BEGIN Data for processing
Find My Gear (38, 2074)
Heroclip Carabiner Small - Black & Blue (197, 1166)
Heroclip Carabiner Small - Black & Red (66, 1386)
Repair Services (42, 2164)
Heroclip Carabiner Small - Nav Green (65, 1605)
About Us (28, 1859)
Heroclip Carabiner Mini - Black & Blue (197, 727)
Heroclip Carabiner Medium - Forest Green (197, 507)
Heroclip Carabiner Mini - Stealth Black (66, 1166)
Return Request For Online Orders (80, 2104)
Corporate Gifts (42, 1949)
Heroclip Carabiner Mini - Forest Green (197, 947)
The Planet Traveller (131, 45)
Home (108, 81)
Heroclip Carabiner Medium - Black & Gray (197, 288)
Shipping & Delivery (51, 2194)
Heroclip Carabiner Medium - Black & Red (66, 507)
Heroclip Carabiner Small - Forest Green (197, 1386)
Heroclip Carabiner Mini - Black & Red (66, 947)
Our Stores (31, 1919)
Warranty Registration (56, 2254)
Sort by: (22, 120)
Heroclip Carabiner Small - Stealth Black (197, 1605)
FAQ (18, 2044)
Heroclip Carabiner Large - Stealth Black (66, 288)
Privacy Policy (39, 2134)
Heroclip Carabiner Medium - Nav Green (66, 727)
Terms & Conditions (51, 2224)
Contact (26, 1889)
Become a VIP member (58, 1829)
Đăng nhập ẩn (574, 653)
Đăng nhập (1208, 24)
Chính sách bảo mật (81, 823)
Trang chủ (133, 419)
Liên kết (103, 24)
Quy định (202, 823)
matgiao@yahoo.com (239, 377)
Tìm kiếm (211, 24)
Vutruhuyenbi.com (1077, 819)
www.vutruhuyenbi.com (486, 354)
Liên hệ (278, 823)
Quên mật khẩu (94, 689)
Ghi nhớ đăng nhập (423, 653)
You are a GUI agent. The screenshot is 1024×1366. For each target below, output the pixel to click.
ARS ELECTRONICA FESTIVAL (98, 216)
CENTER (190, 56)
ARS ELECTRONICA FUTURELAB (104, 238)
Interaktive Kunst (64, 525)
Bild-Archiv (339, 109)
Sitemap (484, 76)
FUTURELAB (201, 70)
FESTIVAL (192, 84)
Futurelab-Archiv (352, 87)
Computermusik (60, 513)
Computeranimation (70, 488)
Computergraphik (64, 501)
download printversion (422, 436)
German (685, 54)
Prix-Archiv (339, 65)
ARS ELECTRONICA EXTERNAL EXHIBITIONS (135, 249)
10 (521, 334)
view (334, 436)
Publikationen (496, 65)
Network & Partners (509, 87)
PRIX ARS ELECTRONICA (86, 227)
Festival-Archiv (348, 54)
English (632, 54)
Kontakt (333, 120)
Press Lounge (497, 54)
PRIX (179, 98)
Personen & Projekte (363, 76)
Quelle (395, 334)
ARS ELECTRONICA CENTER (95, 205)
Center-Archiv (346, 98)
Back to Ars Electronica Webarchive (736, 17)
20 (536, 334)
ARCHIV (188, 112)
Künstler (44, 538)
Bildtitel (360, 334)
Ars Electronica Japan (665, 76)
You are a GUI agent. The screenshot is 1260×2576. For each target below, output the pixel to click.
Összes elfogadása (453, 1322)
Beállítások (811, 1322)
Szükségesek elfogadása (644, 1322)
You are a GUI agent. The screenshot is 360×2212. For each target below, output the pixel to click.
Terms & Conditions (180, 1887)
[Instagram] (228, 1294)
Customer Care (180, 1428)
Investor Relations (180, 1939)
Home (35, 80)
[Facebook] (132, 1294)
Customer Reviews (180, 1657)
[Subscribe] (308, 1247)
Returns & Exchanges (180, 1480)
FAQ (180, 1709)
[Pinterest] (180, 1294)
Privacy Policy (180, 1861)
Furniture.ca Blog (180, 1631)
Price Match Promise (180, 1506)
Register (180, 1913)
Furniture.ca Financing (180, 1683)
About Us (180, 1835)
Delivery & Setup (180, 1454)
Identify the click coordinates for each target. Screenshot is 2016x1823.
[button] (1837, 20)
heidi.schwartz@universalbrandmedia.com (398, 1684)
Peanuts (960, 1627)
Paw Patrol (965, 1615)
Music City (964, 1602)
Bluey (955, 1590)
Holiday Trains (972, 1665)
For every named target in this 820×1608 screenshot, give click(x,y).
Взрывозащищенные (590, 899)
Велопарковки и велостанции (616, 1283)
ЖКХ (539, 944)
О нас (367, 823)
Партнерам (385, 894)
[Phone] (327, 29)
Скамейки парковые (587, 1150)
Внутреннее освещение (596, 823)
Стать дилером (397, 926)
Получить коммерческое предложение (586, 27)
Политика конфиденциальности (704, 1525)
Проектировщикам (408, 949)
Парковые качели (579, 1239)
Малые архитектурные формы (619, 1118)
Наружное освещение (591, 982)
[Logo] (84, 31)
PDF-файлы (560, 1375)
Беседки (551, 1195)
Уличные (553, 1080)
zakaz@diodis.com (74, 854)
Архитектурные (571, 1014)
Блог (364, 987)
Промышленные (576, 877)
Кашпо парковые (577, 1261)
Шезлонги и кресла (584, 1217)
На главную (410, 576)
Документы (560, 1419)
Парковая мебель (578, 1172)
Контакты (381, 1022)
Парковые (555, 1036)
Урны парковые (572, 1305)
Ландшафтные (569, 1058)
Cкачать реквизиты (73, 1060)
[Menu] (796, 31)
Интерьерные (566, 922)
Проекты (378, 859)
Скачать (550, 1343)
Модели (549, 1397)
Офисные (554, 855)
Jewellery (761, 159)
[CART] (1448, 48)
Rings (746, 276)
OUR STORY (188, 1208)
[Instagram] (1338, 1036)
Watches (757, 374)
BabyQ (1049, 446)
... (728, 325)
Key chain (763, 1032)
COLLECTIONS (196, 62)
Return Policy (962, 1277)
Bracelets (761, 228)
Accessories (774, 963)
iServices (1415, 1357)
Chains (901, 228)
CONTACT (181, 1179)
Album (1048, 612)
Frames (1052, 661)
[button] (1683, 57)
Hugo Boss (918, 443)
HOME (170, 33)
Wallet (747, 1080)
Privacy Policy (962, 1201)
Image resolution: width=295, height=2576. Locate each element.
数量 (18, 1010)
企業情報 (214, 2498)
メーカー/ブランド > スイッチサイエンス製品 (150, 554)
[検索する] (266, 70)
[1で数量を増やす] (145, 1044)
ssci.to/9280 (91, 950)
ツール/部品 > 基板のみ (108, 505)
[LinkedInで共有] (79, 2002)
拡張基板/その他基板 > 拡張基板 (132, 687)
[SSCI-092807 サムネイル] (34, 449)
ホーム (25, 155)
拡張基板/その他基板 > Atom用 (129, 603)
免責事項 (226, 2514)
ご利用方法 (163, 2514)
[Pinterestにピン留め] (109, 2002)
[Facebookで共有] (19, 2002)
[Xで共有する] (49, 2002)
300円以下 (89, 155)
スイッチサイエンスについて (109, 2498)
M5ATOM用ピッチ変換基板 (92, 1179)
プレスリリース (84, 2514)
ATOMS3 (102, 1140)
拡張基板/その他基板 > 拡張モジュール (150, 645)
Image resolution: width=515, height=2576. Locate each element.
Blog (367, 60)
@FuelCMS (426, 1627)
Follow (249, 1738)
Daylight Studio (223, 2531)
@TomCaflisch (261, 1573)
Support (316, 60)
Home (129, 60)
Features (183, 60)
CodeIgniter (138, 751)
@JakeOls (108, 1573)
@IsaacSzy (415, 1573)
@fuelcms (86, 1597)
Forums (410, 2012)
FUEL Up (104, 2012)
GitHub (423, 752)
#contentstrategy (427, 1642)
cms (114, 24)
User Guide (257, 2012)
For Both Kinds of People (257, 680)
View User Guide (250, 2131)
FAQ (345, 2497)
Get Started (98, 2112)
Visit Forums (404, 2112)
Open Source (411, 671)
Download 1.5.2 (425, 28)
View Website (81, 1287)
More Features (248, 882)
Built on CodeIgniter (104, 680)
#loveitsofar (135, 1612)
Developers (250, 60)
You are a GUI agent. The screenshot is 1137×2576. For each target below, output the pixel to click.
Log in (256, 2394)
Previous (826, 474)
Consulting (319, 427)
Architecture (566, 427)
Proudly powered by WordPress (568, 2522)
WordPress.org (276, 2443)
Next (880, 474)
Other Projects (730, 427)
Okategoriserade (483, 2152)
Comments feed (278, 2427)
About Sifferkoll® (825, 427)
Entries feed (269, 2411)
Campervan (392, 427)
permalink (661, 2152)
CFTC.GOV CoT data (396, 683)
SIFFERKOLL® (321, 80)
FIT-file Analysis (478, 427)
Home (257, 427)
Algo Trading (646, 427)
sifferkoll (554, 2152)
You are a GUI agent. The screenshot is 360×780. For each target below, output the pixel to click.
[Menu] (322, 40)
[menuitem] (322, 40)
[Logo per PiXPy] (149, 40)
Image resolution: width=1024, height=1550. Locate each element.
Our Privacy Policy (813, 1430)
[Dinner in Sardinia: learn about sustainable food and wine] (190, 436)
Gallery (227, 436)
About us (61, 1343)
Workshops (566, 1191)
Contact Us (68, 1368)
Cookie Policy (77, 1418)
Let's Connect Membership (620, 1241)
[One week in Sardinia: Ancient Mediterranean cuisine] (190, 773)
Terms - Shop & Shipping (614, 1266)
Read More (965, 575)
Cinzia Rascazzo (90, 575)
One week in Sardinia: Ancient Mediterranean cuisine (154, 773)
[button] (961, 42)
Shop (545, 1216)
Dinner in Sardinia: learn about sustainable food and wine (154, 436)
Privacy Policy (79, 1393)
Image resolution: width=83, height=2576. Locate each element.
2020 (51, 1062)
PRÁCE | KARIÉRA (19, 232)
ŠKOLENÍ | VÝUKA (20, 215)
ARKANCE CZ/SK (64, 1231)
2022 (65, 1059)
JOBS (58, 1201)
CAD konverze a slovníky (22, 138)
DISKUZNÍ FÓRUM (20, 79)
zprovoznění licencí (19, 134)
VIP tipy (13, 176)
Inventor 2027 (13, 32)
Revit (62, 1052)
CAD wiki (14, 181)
END Data for processing
**Work task:** Transcribe the records above exactly, beginning at the line that contains "Register (180, 1913)" and ending with the line that contains "Блог (364, 987)", both included, and nothing else.

**Answer to this exercise:**
Register (180, 1913)
Furniture.ca Financing (180, 1683)
About Us (180, 1835)
Delivery & Setup (180, 1454)
Identify the click coordinates for each target. Screenshot is 2016x1823.
[button] (1837, 20)
heidi.schwartz@universalbrandmedia.com (398, 1684)
Peanuts (960, 1627)
Paw Patrol (965, 1615)
Music City (964, 1602)
Bluey (955, 1590)
Holiday Trains (972, 1665)
For every named target in this 820×1608 screenshot, give click(x,y).
Взрывозащищенные (590, 899)
Велопарковки и велостанции (616, 1283)
ЖКХ (539, 944)
О нас (367, 823)
Партнерам (385, 894)
[Phone] (327, 29)
Скамейки парковые (587, 1150)
Внутреннее освещение (596, 823)
Стать дилером (397, 926)
Получить коммерческое предложение (586, 27)
Политика конфиденциальности (704, 1525)
Проектировщикам (408, 949)
Парковые качели (579, 1239)
Малые архитектурные формы (619, 1118)
Наружное освещение (591, 982)
[Logo] (84, 31)
PDF-файлы (560, 1375)
Беседки (551, 1195)
Уличные (553, 1080)
zakaz@diodis.com (74, 854)
Архитектурные (571, 1014)
Блог (364, 987)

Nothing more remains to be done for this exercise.